Reverend Leon H. Sullivan, the speaker of
these words, is coming to Charlottesville Wednesday,
February 25.
Sponsored by the Graduate School of Business
Administration, Mr. Sullivan will speak at a
Conference on Jobs and Training. The purpose
of the conference is to focus attention on
problems of economic development in the
United States from the viewpoint of the poor
and to discuss various solutions to these problems.
Negro Self-Help
Mr. Sullivan, founder and Chairman of the
Board of Opportunities Industrialization Center
(OIC), is considered by some to be the nation's
most effective spokesman for Negro self-help in
developing job and training opportunities in
U.S. industry.
The program formulated by Mr. Sullivan has
created 50,000 jobs, working through OIC's in
more than 90 cities throughout the country.
One objective of the program is to develop
the "whole man" by encouraging an awareness
of man's relationships and responsibilities to
other members of his community.
Another objective of the OIC program is to
train or retrain people with untapped talents
and unknown skills, who are unemployed and
under-employed. Associated with this goal is
the fostering of a sense of increased economic
security among the trainees.
Mr. Sullivan, according to the OIC newsletter,
is "no militant, no apostle of violence
and hatred toward the whites." Rather, he is an
activist.
Mr. Sullivan's career has long been connected
with the poor. In 1950, he became
pastor of Zion Baptist Church in a North
Philadelphia community where the concentration
of black people was to become greater
than in Harlem.
Juvenile Delinquency
One of Mr. Sullivan's early efforts was to
organize a Citizen's Committee against juvenile
delinquency and its causes.
Later, he was responsible for setting up a
Youth Employment Center which succeeded in
finding approximately 1000 jobs a year for
Negro youths.
Realizing that Negro ministers exert considerable
influence in the Philadelphia community,
Mr. Sullivan persuaded 400 of them to
join in the Selective Patronage Program. In
reality, it was known as a succession of business
boycotts.
Under this program, ministers visited corporations
known to be deficient in the employment
of Negroes and they asked for the hiring
of Negroes in available jobs. If the delegation
was rejected, congregations were advised not to
patronize these particular firms.
2000 Jobs
The program was successful, opening up
more than 2000 skilled jobs to black workers.
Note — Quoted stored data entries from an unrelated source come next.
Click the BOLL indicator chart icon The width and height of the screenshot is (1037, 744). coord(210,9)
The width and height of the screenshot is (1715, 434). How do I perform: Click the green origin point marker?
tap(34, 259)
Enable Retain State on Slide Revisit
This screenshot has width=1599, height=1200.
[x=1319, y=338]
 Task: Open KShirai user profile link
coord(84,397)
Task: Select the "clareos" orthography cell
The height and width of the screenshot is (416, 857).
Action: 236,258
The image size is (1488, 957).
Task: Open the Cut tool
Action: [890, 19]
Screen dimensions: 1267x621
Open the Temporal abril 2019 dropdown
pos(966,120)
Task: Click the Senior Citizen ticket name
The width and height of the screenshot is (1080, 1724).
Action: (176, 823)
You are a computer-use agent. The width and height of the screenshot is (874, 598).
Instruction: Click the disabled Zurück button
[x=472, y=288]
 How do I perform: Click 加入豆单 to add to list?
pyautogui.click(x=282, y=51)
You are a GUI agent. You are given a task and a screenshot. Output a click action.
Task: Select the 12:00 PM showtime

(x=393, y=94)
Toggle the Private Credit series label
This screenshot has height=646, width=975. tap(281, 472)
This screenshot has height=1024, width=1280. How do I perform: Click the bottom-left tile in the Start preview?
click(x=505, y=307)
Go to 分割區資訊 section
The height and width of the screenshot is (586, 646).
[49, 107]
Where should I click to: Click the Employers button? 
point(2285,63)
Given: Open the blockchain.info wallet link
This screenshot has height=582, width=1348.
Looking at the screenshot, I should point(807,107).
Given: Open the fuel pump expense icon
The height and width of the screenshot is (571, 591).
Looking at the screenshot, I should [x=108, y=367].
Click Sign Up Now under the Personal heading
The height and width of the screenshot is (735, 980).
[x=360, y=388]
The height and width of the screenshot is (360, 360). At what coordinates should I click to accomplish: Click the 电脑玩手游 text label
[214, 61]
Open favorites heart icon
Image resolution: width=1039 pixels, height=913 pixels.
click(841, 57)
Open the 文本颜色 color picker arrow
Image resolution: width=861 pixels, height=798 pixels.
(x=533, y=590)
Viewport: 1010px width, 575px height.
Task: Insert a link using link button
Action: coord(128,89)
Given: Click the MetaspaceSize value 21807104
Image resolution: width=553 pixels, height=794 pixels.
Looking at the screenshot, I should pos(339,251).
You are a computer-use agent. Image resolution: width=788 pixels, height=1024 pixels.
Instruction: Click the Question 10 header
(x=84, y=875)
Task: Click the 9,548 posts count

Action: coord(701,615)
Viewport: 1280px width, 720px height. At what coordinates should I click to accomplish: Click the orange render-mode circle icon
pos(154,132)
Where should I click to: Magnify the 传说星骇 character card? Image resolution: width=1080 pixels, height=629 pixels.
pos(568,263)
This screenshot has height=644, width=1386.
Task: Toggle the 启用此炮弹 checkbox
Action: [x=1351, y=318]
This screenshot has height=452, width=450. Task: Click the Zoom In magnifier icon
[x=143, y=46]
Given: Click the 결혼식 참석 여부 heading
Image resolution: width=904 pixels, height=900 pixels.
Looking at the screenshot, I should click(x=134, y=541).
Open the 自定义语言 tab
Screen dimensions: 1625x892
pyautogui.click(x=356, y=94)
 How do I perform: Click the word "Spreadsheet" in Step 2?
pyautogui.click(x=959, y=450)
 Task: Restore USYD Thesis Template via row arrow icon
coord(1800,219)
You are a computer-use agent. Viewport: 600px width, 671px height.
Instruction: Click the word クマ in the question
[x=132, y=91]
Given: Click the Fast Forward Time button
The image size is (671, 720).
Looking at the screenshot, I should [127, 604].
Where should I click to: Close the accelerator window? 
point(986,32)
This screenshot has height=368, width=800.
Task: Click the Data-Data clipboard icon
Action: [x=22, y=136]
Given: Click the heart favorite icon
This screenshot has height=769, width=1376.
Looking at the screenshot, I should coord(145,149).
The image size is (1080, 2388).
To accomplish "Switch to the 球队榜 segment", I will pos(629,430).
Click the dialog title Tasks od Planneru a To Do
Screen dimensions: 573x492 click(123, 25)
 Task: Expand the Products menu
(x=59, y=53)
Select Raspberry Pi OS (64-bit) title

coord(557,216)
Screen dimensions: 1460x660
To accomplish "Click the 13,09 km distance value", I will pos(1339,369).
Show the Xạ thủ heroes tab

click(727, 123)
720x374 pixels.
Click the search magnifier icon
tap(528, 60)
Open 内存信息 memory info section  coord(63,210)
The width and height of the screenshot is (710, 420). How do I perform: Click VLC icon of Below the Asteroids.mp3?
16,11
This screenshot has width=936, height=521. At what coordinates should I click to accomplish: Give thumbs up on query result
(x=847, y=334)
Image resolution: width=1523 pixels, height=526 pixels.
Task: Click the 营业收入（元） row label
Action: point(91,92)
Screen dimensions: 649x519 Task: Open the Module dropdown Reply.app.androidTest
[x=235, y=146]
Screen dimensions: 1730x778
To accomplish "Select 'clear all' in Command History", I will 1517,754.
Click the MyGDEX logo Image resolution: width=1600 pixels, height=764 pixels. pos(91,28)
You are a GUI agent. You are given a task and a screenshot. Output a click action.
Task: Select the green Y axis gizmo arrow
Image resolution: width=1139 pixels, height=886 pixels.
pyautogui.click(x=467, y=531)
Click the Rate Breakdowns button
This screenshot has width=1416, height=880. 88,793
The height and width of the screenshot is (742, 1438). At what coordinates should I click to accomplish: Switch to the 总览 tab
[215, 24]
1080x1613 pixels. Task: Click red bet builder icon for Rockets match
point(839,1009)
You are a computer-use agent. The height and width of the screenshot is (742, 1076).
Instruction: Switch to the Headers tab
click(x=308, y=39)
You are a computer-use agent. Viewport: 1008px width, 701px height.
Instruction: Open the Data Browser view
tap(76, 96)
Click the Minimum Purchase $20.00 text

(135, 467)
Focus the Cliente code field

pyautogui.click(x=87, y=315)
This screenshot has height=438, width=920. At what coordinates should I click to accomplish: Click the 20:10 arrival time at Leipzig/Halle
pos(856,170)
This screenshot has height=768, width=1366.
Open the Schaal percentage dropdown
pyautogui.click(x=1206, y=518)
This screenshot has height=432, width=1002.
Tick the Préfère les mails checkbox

Realizing that jobs were available but only
to the skilled, Mr. Sullivan established the
Opportunities Industrialization Center, devised
to train youths for skilled jobs.
Thomas Wolfe stated the OIC philosophy
when he wrote: "To every man his chance - to
every man regardless of his birth, his shining,
golden opportunity. To every man the right to
live, to work, to be himself, and to become
whatever thing his manhood and his vision can
combine to make of him. This is the promise of
America."
The Conference on Jobs and Training will be
held in Newcomb Hall Ballroom beginning at
1:00 p.m. Students and professors, employers
and those seeking employment and representatives
of business and government, will makeup
the audience.
After Mr. Sullivan's address, the audience
will be divided into smaller workshop groups.